__What the task asks__: Go to the line below containing "Task: Open the L'École des Pompiers tile" and print exactly from there through the line containing "You are a computer-use agent. This", both included. Print nothing else.

__Dataset entries__:
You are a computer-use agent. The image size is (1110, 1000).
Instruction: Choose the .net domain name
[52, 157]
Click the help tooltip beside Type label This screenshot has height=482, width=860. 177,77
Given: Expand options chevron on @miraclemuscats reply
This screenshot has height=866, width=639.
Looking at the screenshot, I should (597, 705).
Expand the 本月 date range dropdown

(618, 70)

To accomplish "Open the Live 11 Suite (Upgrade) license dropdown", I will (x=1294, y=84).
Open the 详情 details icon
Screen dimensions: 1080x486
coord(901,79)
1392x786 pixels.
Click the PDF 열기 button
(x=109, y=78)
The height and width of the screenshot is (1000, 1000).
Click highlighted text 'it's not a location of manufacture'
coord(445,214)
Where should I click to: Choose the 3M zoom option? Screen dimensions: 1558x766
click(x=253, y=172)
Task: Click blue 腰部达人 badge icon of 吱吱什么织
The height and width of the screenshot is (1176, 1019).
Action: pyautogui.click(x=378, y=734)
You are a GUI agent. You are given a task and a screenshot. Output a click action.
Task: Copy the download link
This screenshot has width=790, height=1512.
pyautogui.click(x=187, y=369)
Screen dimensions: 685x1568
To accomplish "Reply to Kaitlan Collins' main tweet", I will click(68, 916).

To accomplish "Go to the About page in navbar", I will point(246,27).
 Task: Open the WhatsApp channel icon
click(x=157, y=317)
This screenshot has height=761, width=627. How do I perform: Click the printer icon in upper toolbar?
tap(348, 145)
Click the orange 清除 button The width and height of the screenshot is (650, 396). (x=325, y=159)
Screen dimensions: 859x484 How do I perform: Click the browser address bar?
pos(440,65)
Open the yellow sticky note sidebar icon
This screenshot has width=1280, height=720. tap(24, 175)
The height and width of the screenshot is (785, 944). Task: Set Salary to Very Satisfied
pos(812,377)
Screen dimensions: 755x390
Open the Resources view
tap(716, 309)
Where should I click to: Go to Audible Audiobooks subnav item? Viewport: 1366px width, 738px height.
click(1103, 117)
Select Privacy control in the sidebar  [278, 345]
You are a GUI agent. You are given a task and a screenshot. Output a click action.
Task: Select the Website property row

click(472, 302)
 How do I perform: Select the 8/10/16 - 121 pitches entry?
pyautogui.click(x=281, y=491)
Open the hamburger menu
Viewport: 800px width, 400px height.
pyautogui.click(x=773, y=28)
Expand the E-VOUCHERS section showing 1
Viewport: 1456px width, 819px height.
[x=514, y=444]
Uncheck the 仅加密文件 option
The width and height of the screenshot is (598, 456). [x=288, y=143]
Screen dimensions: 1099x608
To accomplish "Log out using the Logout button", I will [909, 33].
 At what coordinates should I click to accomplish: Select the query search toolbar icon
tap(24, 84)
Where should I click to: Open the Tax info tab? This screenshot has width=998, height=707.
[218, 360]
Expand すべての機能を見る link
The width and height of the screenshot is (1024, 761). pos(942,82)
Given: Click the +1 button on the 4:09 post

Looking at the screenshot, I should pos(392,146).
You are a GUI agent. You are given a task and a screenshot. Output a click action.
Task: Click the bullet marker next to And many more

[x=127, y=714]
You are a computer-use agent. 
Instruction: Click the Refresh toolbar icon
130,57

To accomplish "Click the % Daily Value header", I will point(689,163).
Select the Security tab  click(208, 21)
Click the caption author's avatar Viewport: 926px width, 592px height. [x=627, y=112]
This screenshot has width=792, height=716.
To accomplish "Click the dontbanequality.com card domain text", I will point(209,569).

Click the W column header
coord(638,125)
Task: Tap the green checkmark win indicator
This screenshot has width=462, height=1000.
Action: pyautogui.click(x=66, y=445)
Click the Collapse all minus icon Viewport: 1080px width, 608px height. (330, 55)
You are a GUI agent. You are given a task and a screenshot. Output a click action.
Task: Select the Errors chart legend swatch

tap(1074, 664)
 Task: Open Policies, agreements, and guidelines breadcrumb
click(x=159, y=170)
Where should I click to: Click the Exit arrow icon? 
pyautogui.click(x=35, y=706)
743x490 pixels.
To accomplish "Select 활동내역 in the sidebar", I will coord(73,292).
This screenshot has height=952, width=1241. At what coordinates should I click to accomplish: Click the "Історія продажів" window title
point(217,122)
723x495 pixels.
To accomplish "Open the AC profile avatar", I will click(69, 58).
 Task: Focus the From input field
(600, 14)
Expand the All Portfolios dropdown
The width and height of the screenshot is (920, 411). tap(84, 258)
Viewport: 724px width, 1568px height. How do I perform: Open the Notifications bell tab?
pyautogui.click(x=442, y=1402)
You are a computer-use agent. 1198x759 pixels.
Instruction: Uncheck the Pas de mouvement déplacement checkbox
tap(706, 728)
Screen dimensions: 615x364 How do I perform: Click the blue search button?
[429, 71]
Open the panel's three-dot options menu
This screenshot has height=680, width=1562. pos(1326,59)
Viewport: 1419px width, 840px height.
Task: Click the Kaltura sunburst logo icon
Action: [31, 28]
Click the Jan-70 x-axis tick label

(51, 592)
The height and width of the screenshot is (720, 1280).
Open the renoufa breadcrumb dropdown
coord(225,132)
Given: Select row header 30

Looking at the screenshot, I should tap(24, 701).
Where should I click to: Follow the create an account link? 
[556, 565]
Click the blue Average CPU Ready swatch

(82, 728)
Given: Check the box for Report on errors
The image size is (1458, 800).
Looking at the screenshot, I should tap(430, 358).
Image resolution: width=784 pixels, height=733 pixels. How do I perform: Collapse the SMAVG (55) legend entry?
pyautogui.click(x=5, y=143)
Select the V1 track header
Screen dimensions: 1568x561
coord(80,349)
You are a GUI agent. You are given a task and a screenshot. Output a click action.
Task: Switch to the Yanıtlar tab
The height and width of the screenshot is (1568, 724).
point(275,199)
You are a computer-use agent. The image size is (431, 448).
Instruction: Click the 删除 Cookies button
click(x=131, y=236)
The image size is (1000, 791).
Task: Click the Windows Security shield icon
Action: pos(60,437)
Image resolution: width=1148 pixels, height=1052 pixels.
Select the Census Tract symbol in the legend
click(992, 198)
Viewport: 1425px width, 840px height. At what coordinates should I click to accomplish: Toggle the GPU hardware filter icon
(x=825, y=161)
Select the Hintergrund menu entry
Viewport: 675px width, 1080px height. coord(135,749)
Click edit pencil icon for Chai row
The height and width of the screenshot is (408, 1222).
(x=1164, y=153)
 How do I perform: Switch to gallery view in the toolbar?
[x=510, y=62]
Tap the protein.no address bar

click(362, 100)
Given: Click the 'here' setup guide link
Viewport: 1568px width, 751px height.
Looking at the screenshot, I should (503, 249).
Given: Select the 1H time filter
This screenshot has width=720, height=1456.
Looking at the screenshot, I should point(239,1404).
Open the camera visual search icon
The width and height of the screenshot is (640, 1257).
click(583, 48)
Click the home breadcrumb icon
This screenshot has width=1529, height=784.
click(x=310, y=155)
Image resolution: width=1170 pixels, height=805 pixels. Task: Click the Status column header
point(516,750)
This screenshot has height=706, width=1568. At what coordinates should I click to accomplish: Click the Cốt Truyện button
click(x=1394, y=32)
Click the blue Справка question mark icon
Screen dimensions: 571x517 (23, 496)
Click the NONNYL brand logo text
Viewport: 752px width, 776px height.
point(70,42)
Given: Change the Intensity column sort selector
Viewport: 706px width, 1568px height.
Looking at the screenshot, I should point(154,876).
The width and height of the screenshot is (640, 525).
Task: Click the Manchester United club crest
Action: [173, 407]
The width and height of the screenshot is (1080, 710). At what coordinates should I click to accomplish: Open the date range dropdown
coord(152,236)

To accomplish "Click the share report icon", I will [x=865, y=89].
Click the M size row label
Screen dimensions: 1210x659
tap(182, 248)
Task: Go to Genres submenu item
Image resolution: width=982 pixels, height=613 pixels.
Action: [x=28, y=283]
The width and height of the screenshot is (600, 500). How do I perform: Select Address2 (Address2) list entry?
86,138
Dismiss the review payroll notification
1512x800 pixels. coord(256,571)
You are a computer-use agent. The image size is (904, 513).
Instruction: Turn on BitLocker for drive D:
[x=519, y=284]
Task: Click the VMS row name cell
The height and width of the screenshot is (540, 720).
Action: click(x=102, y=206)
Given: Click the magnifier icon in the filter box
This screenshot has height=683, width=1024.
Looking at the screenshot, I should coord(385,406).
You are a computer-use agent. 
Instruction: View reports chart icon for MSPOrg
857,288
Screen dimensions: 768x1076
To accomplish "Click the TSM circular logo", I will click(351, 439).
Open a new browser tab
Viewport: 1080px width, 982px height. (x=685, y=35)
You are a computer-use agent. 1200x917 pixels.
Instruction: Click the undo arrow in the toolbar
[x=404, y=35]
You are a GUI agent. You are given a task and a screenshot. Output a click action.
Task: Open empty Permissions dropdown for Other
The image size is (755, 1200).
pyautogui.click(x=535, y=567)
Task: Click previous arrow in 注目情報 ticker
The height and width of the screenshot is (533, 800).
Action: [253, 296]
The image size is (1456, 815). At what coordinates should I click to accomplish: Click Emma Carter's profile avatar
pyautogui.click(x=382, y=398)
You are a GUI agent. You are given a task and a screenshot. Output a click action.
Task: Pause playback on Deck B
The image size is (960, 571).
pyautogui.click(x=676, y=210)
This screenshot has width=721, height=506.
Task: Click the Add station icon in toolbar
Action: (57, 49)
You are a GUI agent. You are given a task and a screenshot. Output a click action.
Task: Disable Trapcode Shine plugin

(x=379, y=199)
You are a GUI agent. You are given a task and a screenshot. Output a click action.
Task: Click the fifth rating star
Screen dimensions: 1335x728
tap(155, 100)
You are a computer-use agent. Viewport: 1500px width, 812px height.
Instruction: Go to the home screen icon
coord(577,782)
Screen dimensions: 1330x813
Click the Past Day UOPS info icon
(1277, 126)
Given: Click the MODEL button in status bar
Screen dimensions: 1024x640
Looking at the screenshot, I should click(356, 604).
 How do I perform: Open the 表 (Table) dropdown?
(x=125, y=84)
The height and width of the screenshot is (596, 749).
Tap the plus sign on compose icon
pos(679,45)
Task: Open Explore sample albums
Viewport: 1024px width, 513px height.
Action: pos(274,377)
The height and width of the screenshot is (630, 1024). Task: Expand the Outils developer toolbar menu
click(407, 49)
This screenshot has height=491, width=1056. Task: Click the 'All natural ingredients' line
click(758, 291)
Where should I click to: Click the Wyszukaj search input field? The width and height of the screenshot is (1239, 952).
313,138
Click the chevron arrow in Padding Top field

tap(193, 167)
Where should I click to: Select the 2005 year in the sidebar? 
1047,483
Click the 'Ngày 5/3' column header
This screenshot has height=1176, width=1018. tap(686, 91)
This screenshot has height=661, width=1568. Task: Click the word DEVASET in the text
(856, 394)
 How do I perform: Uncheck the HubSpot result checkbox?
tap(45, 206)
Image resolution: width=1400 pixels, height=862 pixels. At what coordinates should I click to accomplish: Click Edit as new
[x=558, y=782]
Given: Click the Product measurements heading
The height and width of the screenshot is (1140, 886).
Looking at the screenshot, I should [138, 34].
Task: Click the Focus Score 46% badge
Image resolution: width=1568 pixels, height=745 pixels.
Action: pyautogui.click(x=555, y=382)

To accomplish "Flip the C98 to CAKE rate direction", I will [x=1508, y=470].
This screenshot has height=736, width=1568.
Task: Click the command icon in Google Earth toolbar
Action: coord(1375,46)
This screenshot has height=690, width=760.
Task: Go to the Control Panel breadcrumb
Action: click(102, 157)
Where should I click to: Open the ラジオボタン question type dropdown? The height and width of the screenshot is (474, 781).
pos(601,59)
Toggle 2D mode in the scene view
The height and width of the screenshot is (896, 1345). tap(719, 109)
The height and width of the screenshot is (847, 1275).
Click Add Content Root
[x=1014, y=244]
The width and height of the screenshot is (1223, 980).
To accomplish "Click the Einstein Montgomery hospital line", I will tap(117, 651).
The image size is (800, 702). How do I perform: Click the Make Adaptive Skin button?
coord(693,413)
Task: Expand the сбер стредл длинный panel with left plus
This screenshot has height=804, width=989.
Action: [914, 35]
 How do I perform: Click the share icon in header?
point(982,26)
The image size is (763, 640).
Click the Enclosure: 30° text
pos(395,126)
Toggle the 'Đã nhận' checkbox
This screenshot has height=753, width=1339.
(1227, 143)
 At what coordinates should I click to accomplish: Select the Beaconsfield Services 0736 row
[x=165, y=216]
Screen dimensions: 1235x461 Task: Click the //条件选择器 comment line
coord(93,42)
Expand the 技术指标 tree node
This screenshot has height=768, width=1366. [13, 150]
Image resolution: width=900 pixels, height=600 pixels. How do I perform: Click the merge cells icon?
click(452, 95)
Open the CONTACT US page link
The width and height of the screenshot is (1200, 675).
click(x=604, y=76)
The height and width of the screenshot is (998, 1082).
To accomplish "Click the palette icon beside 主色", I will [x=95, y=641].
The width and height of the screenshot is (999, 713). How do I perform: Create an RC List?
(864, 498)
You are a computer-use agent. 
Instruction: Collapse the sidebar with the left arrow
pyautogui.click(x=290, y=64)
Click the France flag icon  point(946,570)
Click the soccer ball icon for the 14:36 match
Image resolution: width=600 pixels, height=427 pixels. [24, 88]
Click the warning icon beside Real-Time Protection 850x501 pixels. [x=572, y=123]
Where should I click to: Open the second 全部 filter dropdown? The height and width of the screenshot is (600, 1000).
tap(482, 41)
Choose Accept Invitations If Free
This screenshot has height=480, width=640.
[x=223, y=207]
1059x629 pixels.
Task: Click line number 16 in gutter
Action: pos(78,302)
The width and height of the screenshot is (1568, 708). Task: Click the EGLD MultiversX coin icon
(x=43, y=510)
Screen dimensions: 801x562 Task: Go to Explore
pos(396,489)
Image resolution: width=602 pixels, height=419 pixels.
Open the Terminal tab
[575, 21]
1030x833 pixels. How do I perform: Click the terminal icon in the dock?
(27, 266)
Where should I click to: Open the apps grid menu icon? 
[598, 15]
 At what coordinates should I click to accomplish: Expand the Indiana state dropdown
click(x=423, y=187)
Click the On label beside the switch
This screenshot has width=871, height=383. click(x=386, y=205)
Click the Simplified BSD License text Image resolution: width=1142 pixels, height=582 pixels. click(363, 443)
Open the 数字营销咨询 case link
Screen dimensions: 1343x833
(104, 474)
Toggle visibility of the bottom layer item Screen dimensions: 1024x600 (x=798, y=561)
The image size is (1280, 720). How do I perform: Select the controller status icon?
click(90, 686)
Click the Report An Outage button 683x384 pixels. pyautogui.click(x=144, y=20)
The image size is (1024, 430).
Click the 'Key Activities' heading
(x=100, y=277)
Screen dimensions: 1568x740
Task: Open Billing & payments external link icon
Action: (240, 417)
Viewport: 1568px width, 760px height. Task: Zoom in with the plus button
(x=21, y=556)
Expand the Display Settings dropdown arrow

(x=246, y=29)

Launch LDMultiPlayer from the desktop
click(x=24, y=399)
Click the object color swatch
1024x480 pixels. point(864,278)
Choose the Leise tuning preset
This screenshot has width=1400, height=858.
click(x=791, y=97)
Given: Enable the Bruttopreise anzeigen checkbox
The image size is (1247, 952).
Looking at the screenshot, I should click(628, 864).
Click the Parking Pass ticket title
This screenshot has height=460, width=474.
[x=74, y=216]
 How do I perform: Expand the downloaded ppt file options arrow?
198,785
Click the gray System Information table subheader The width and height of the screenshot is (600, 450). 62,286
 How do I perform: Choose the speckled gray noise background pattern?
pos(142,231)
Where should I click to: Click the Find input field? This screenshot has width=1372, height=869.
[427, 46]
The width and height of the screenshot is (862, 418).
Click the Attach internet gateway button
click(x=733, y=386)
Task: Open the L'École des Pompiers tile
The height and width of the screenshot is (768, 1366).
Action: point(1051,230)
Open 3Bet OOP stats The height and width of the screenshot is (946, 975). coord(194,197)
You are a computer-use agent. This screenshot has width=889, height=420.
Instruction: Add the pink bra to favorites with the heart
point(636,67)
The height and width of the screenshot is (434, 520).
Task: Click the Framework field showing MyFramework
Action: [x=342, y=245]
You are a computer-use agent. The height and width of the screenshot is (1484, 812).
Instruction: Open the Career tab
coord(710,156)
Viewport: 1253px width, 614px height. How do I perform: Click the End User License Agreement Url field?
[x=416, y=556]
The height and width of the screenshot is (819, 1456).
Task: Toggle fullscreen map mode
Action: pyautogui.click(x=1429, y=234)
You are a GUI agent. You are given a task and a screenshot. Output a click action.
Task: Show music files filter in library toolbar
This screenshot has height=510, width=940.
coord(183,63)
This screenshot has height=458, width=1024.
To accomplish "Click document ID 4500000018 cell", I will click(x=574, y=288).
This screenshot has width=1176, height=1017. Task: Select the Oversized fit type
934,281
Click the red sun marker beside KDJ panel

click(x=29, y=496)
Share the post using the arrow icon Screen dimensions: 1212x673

__Task response__:
Task: Open the L'École des Pompiers tile
The height and width of the screenshot is (768, 1366).
Action: point(1051,230)
Open 3Bet OOP stats The height and width of the screenshot is (946, 975). coord(194,197)
You are a computer-use agent. This screenshot has width=889, height=420.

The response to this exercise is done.